**Assignment**
The part below that opens with the line containing "This screenshot has" and closes with the line containing "Task: Open the" should be copied exactly, minus any pictures.

====== Entries provided

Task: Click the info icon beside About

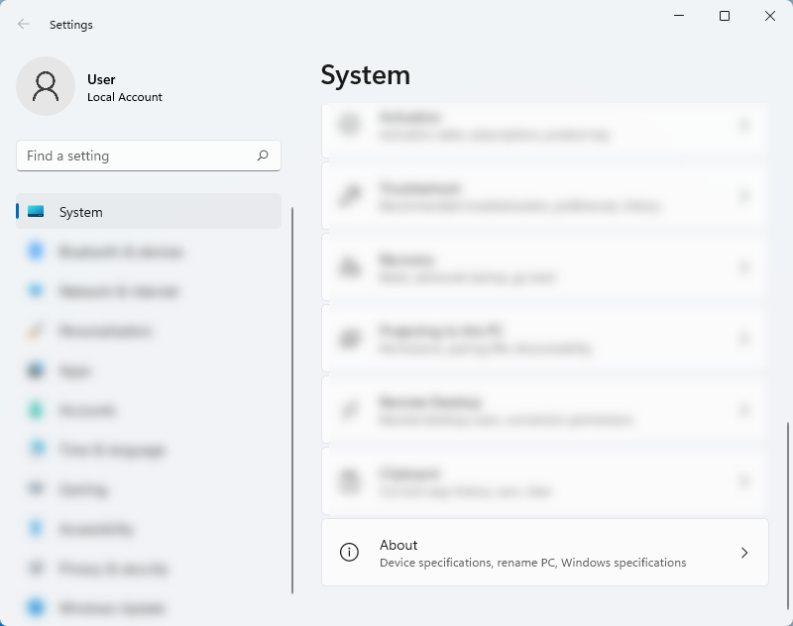Action: (349, 553)
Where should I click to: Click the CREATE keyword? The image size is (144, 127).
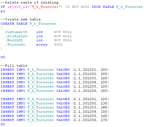7,24
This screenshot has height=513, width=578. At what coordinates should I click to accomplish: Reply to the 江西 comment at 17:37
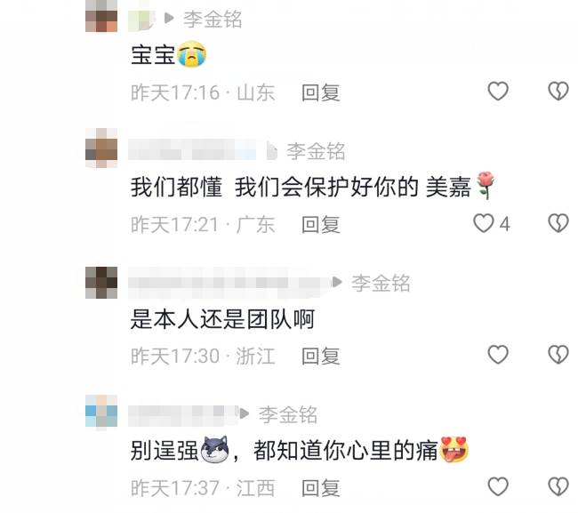point(321,488)
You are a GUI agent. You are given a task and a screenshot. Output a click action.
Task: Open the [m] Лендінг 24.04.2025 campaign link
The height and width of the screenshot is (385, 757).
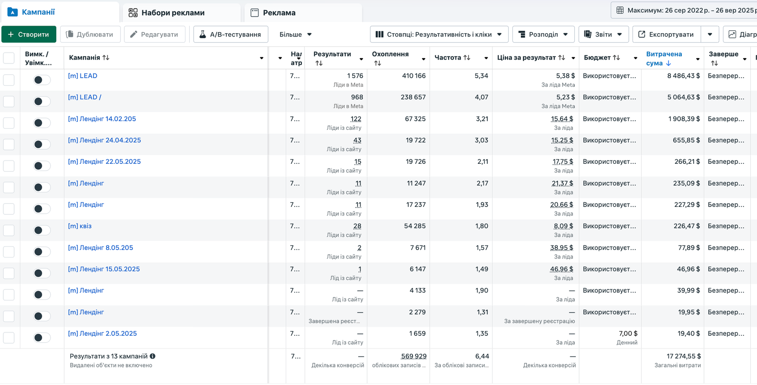pyautogui.click(x=105, y=140)
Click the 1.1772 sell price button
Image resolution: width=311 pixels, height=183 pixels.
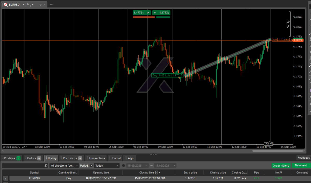(142, 12)
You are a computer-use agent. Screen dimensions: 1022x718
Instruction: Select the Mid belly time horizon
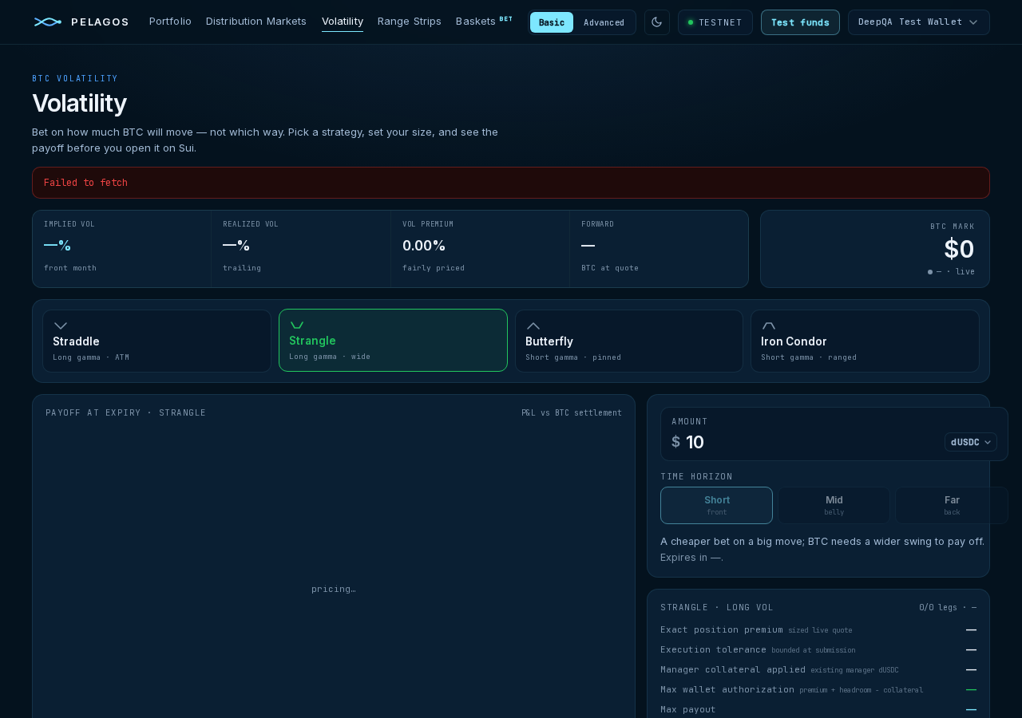(x=834, y=505)

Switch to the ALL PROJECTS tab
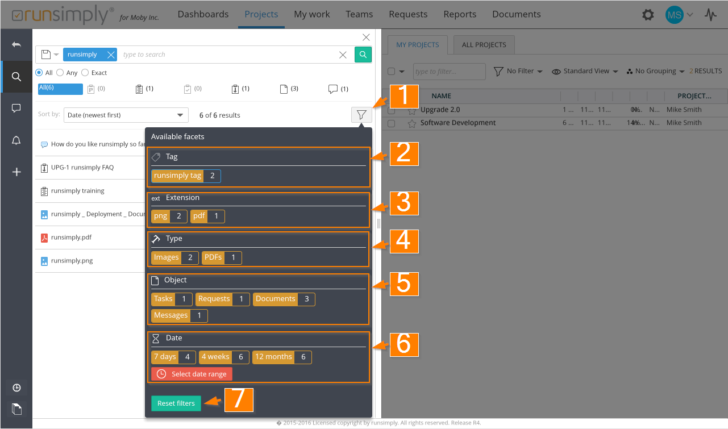tap(484, 45)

============

**Answer for the task**
This screenshot has height=513, width=578. At what coordinates should I click to accomplish: Reply to the 江西 comment at 17:37
point(321,488)
You are a GUI agent. You are given a task and a screenshot. Output a click action.
Task: Open the [m] Лендінг 24.04.2025 campaign link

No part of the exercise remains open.